Please count how many lines of the records below contain the word "size", treating uppercase and lowercase as different, and reply with that number alone.

[Source data]
#####
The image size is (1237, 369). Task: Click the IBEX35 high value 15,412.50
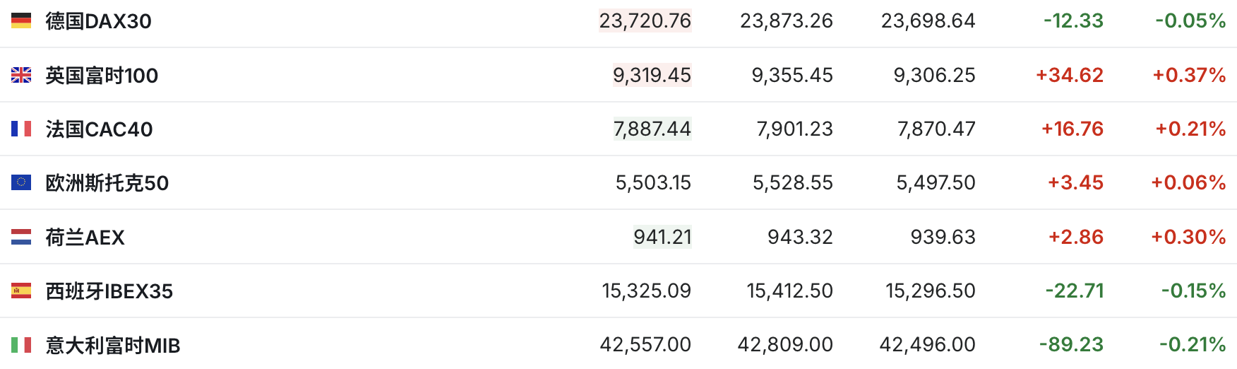pos(789,291)
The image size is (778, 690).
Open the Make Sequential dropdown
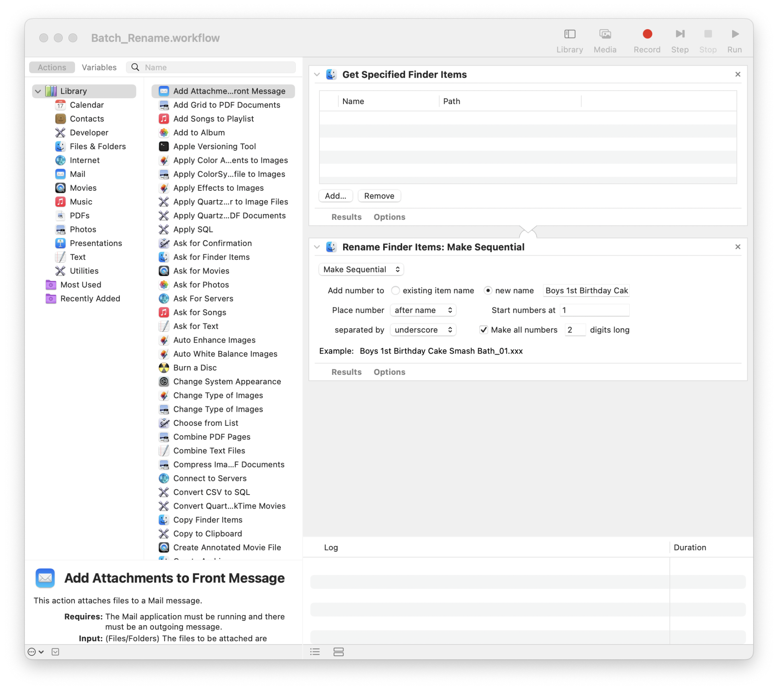[361, 270]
#####
** Answer **
2